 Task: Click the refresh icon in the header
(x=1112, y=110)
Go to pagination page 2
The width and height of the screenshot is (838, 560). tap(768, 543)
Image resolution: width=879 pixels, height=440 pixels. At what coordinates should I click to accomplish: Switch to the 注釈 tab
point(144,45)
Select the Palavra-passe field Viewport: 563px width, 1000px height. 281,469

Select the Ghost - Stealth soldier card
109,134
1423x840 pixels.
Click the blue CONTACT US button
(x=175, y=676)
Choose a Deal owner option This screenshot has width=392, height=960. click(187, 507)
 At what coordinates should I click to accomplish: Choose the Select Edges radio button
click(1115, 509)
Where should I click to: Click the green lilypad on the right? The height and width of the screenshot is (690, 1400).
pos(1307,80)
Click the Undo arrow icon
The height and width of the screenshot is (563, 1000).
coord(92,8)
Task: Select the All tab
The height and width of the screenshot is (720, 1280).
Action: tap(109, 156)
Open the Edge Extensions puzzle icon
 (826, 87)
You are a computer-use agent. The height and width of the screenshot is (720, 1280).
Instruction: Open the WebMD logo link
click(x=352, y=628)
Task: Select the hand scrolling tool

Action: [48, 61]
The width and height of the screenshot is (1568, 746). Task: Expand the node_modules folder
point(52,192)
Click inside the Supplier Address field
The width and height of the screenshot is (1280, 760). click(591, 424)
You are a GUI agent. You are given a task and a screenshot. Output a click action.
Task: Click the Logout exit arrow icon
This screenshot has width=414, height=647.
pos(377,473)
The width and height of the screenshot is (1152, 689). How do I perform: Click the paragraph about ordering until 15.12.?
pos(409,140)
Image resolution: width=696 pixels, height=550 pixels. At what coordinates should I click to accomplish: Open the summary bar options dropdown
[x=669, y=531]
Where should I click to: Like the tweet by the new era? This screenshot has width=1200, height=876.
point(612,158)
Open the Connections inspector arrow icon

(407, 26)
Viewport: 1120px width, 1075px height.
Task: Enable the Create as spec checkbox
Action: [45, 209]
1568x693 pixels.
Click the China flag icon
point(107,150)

## Required action
Output, and output only, the lines from the one containing "Image resolution: width=696" through the last line of the data above.

## Completed exercise
Image resolution: width=696 pixels, height=550 pixels. At what coordinates should I click to accomplish: Open the summary bar options dropdown
[x=669, y=531]
Where should I click to: Like the tweet by the new era? This screenshot has width=1200, height=876.
point(612,158)
Open the Connections inspector arrow icon

(407, 26)
Viewport: 1120px width, 1075px height.
Task: Enable the Create as spec checkbox
Action: [45, 209]
1568x693 pixels.
Click the China flag icon
point(107,150)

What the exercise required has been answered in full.